Cat Hallam, an educational technologist from Staffordshire, stressed that she does not believe it amounts to racism, but thinks it is a result of algorithmic bias.

She became frustrated after the system told her it looked like her eyes are closed and that it could not find the outline of her head.

The facial detection system used for passport photos informs people when it thinks the photo uploaded may not meet strict requirements, which include a plain expression and the mouth to be kept closed. (Getty)

“How many other individuals are probably either spending money unnecessarily or having to go through the process on numerous occasions of a system that really should be able to factor in a broad range of ethnicities?” she explained.

Ms Hallam proceeded with one of the images and received her passport without any further problems.

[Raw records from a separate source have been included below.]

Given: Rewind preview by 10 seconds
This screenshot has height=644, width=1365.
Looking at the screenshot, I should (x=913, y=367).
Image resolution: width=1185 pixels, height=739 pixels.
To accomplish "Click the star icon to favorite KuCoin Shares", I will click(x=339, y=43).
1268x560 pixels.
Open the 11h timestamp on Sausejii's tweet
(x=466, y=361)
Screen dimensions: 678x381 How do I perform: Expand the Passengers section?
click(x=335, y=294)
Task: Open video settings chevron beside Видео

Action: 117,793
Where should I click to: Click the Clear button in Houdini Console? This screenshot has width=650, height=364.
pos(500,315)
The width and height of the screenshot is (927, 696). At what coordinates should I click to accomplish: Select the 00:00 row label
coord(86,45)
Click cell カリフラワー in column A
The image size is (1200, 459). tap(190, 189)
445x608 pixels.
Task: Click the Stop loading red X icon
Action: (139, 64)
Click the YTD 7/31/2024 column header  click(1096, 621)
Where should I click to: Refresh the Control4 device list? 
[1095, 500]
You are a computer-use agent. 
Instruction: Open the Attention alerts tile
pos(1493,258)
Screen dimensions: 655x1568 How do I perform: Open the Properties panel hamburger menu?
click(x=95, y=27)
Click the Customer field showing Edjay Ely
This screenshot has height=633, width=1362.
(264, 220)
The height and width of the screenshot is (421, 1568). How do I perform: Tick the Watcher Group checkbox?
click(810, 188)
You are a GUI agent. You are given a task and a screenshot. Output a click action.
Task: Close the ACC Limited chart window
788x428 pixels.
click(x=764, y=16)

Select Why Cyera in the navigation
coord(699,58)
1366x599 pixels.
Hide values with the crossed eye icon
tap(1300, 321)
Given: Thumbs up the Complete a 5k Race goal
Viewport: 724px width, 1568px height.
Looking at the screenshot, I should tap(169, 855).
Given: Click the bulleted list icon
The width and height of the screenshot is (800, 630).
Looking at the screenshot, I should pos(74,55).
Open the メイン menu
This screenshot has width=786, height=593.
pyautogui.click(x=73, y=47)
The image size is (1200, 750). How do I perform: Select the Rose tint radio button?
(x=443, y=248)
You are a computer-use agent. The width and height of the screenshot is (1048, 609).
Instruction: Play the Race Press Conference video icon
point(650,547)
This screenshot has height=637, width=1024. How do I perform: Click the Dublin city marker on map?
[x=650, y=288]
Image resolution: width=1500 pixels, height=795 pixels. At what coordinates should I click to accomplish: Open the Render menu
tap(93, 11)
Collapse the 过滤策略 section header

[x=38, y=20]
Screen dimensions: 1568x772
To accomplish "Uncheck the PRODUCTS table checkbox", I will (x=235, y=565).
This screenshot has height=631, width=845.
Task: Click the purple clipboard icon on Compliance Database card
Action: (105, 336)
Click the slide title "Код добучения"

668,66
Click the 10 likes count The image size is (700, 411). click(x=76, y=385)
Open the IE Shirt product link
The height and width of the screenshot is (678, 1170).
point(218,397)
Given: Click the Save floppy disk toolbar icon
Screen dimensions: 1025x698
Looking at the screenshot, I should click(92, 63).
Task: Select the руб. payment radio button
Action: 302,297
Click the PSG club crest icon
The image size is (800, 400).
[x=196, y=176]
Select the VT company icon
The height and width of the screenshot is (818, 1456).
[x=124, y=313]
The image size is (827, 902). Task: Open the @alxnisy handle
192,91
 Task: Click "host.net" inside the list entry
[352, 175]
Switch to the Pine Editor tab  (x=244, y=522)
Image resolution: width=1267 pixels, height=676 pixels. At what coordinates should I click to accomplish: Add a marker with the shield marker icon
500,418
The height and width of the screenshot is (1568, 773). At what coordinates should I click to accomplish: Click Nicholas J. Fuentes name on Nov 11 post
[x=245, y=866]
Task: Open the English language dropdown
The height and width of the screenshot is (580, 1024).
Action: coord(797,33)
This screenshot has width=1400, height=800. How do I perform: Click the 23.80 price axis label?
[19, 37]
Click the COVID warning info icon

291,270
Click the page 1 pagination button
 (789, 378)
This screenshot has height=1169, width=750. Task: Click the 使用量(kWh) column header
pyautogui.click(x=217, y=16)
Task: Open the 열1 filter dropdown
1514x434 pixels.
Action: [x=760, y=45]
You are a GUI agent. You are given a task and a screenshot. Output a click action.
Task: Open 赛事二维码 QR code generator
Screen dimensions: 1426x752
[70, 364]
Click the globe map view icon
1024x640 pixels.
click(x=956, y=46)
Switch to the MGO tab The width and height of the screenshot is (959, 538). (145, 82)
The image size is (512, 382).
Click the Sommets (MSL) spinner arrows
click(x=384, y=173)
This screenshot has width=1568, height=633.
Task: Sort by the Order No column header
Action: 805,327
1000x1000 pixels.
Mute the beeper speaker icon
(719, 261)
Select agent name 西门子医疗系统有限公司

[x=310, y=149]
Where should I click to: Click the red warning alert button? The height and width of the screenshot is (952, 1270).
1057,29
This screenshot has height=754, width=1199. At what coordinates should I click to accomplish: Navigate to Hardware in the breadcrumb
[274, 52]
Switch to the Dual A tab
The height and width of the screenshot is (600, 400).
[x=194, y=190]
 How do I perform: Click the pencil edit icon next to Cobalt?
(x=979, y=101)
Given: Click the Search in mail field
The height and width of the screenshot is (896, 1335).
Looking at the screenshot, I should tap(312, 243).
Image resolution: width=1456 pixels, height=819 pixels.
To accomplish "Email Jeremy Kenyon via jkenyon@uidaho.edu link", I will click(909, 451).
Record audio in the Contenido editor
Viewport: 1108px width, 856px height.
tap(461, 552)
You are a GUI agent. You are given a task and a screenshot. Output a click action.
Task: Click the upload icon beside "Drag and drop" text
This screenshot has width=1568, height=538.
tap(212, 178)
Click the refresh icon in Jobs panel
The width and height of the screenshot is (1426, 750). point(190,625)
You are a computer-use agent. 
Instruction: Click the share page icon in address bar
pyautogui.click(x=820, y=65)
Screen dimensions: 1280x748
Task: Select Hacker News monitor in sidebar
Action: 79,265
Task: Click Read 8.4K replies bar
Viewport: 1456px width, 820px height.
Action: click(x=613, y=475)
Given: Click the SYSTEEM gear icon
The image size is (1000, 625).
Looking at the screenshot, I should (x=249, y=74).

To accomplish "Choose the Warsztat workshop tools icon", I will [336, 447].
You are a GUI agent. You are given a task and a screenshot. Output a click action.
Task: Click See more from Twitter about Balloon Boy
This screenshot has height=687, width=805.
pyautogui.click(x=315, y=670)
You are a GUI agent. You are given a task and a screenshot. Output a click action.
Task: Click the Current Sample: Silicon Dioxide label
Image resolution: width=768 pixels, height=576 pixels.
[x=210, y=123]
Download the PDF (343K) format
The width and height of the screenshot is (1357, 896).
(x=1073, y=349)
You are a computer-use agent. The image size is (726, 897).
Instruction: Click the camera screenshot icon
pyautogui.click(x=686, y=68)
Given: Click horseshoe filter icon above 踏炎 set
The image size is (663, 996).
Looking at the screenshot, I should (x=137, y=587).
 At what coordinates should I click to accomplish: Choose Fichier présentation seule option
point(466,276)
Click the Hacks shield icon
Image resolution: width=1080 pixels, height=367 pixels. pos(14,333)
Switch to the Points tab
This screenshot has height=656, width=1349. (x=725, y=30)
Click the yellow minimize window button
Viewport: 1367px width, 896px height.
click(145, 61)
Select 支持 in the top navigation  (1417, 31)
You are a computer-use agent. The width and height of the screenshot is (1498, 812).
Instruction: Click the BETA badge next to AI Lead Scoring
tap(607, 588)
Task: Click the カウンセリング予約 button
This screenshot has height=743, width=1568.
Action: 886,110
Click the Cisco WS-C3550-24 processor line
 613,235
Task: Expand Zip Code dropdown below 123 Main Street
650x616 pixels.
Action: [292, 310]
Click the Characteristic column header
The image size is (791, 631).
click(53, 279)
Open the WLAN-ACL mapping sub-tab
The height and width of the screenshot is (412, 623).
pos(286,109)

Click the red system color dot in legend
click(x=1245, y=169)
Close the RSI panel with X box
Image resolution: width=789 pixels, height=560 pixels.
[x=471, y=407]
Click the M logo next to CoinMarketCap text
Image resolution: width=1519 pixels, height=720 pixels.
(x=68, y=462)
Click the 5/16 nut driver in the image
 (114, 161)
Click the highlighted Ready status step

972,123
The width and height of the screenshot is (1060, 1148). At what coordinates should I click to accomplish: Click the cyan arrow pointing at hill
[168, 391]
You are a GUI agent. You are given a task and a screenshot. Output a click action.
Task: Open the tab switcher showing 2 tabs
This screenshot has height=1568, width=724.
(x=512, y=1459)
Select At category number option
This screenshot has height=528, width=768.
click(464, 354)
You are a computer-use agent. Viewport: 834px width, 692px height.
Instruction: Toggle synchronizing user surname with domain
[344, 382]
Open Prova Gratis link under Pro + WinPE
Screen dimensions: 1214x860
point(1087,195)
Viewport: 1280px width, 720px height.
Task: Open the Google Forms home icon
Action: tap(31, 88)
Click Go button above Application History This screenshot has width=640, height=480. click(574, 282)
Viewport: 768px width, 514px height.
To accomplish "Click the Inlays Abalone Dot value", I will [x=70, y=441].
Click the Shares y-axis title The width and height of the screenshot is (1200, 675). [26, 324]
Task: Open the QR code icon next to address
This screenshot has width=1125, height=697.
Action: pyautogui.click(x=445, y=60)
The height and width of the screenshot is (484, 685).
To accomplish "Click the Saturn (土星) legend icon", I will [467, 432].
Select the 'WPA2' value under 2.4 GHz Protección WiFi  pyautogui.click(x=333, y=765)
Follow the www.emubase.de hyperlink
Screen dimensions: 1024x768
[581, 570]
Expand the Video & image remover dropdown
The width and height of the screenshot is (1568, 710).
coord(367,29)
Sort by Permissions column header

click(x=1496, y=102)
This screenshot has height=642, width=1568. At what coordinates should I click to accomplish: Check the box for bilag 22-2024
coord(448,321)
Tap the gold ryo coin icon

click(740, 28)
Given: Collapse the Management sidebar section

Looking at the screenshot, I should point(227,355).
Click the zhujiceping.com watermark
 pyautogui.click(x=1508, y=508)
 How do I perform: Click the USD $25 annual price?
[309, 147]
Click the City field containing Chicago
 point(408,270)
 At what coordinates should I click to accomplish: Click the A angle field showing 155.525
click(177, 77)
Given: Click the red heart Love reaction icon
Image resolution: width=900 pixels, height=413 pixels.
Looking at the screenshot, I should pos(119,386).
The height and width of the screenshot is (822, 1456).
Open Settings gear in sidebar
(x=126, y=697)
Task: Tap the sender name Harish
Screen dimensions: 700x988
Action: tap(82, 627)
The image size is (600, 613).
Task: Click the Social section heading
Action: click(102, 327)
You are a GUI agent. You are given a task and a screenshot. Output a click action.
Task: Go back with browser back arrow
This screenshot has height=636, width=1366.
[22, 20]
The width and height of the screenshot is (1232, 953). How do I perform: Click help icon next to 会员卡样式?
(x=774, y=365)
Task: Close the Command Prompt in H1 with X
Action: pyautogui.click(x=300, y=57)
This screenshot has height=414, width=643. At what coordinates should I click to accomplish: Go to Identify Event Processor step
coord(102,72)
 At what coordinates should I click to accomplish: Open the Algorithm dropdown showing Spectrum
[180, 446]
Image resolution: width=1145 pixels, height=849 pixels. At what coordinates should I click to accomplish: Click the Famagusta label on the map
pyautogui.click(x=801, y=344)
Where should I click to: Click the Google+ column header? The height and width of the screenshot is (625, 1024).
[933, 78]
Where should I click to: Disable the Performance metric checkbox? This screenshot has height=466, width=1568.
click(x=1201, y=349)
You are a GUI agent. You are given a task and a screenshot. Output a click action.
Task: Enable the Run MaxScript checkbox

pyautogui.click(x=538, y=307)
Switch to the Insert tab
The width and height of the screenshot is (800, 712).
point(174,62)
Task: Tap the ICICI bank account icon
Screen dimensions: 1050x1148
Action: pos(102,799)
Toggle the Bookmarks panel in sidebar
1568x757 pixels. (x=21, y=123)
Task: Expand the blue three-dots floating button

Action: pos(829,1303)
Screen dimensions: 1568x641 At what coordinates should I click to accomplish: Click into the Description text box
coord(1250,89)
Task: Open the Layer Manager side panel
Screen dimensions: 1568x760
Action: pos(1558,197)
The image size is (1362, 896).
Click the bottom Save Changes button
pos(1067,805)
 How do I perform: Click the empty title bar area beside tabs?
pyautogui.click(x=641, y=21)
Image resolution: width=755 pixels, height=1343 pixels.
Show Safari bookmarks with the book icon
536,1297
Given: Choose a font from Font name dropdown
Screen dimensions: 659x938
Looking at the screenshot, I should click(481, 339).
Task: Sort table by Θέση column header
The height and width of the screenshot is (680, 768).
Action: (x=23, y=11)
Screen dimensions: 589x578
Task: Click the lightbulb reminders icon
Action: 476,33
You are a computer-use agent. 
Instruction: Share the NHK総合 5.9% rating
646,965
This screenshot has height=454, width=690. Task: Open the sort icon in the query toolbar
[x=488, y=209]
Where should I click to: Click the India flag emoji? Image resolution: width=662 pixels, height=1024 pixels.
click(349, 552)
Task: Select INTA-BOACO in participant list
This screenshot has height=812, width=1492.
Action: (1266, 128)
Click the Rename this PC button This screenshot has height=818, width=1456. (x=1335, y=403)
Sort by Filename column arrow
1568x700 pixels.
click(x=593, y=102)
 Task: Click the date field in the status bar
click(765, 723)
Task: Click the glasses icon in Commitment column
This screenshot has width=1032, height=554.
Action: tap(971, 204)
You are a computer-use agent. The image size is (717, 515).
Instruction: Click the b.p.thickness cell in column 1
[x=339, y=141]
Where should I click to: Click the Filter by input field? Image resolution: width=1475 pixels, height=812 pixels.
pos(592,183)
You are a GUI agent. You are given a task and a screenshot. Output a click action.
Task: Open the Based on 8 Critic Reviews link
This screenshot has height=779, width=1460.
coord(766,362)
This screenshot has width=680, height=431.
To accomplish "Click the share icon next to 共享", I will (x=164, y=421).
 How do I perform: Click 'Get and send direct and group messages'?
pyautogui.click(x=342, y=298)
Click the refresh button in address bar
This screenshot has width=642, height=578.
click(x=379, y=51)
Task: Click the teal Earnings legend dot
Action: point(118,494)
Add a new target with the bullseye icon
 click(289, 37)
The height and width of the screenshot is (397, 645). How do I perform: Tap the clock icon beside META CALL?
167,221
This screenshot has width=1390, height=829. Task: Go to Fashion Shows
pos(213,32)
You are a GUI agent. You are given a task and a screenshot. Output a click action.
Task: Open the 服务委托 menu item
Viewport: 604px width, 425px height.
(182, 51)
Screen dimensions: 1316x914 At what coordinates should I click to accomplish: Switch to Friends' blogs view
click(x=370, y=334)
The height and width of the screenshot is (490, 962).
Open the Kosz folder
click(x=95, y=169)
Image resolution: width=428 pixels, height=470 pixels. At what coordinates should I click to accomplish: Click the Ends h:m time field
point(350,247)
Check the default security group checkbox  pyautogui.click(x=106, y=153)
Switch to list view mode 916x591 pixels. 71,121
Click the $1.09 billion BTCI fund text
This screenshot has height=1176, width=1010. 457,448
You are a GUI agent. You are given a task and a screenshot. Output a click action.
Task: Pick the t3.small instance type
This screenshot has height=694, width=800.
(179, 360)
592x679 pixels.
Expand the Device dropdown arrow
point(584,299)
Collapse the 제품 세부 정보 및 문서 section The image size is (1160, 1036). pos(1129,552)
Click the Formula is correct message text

When posting about the issue on Twitter at the time, the Passport Office tweeted back to her, saying it was sorry the photo upload service hadn’t “worked as it should”.

The Home Office responded saying: “We are determined to make the experience of uploading a digital photograph as simple as possible, and will continue working to improve this process for all of our customers.

“In the vast majority of cases where a photo does not pass our automated check, customers may override the outcome and submit the photo as part of their application.

“The photo checker is a customer aide that is designed to check a photograph meets the internationally agreed standards for passports.”

Noel Sharkey, professor of artificial intelligence and robotics at the University of Sheffield, believes lack of diversity in the workplace and an unrepresentative sample of black people is one of the reasons why the error may have happened.

“We know that automated systems have problems with gender as well, it has a real problem with women too generally, and if you’re a black woman you’re screwed, it’s really bad, it’s not fit for purpose and I think it’s time that people started recognising that,” he said.

“People have been struggling for a solution for this in all sorts of algorithmic bias, not just face recognition, but algorithmic bias in decisions for mortgages, loans, and everything else and it’s still happening.”

The Race Equality Foundation said it believes the system was not tested properly to see if it would actually work for black or ethnic minority people, calling it “technological or digital racism”.

“Presumably there was a process behind developing this type of technology which did not address issues of race ethnicity and as a result it disadvantages black and minority ethnic people,” Samir Jeraj, the charity’s policy and practice officer, commented.